The Champions League Imperative

Wednesday, April 20, 2011 | View Comments
- Jason Davis

Tonight. Fox Soccer Channel. 10 PM ET. Real Salt Lake hoists the hopes and dreams of American soccer—including Major League Soccer, its players, coaches, fans, assorted auxiliary staff and myriad hangers-on, not to mention every kid playing in every town on every field across this great land—onto their collective shoulders as they face off against Mexican stalwart Monterrey at the Estadio Tecnologico in a game that is not just a game, but is also a referendum on the growth, improvement, and worth of the American game, how it is played, run, taught and supported, and whether steps taken by the league in recent years to push quality to a higher level has worked or was just an exercise in slapping a more gregarious shade of lipstick on a healthy, but uncoordinated, beast of the swinish genus.


The above might be a slight exaggeration, but it's beginning to feel that way.


There's no doubt that RSL is currently the best MLS has to offer. It's a wonderful thing then that it's them down in Mexico flying the flag for the league, and to a lesser extent, the American game. Most of us truly believe they have a chance to "make history." If you buy that it's important for MLS to break through and win this particular competition, either because it provides entry into the Club World Cup or just because doing so gives the league more credibility, you couldn't ask for a better representative. RSL just getting this far is reason to puff out our chests a bit.


If you're an MLS booster, that is. If you're the type to use the #MLS4RSL hashtag, slap the corresponding Twibbon on your Twitter avatar and see the video messages from players around the league as a cool nod to solidarity, whether you're a fan of RSL or not. If the very idea of rooting on a team that's not your own doesn't make you want to retch. If you appreciate MLS as a league that needs all the success it can get in international competition to further legitimize itself in a country full of soccer snobs ever-ready to tear it down.


But let's be clear: no one is under any obligation to root for RSL. It's even okay to root against them, if your passion for your own club runs that deep (so deep you can't stomach pulling for a league rival) or your distaste for Real Salt Lake is that substantial (like, say, if you really, really hate their name). At some point, MLS will mature beyond the all-for-one mentality and start acting like a big boy soccer league. RSL represents MLS, and therefore has the backing of so many, because the league hasn't yet established itself as an equal to the Mexican Primera. #MLS4RSL is rah-rah solidarity, but it's also the manifestation of an inferiority complex.

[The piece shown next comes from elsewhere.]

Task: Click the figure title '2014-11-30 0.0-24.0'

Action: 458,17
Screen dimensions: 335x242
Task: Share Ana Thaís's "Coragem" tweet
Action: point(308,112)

Though it's hard to argue that MLS isn't inferior to the Mexican league, prompting the question of whether it is in fact a complex at all. It's understandable that fans from disparate teams—none of whom have developed enough hatred for RSL for it to be an impediment to rooting for them—are marshaling behind the first MLS team to make the Champions League final since the switch to this format, because MLS has yet to check this accomplishment off its to-do list. Everyone is green. The league's trier, underdog status lends itself to a communal feeling impossible almost everywhere else. There's hasn't been enough history to build up the enmity needed for non-RSL sympathizers to hope the American side falls flat against whomever they happen to be playing.


The US-Mexico rivalry muddies the emotional waters. The record of MLS teams in Mexico makes it easier to get on board the bandwagon of any team travelling there. Most of us just want that first domino to fall and for the duck to be broken. It's another on the list of "things that might make MLS less easily dismissed" that everyone would like to see accomplished. With the first one out of the way, and MLS taking a very real step in the direction of equality with the Primera, perhaps the floodgates will open. Next thing you know, MLS will be dominating. Until then, we feel the need to the do American soccer equivalent of Hands Across America.


MLS is missing the mutual dislike, outside of the most ardent supporters, that gives sports an intoxicating edge. Any league where something like #MLS4RSL seems natural clearly has a way to go before the temporary supports can be removed and the construct can stand on its own. MLS retains—and RSL's banner-carrying status reinforces this—the feeling of a missionary organization meant to spread the word of soccer throughout a heathen land rather than that of a collection of independent clubs each with their own culture and character. Time, and doses of outside success to better ameliorate the inferiority complex bit by bit, are the only things that can change that.


Which is why we should root for RSl to win this final series and get that monkey off the league's back. Not because it will bring glory to MLS necessarily, or because we should have any particular affinity for RSL, but because it will speed American soccer's maturation.


One day there won't be a need for #MLS4RSL. It won't even occur to anyone, much less those at the league's offices, to start such a campaign. It won't fit, won't feel right for anyone involved. The community will have changed. Loyalty from our teams won't extend to the league.


Less camaraderie. But less inferiority, too.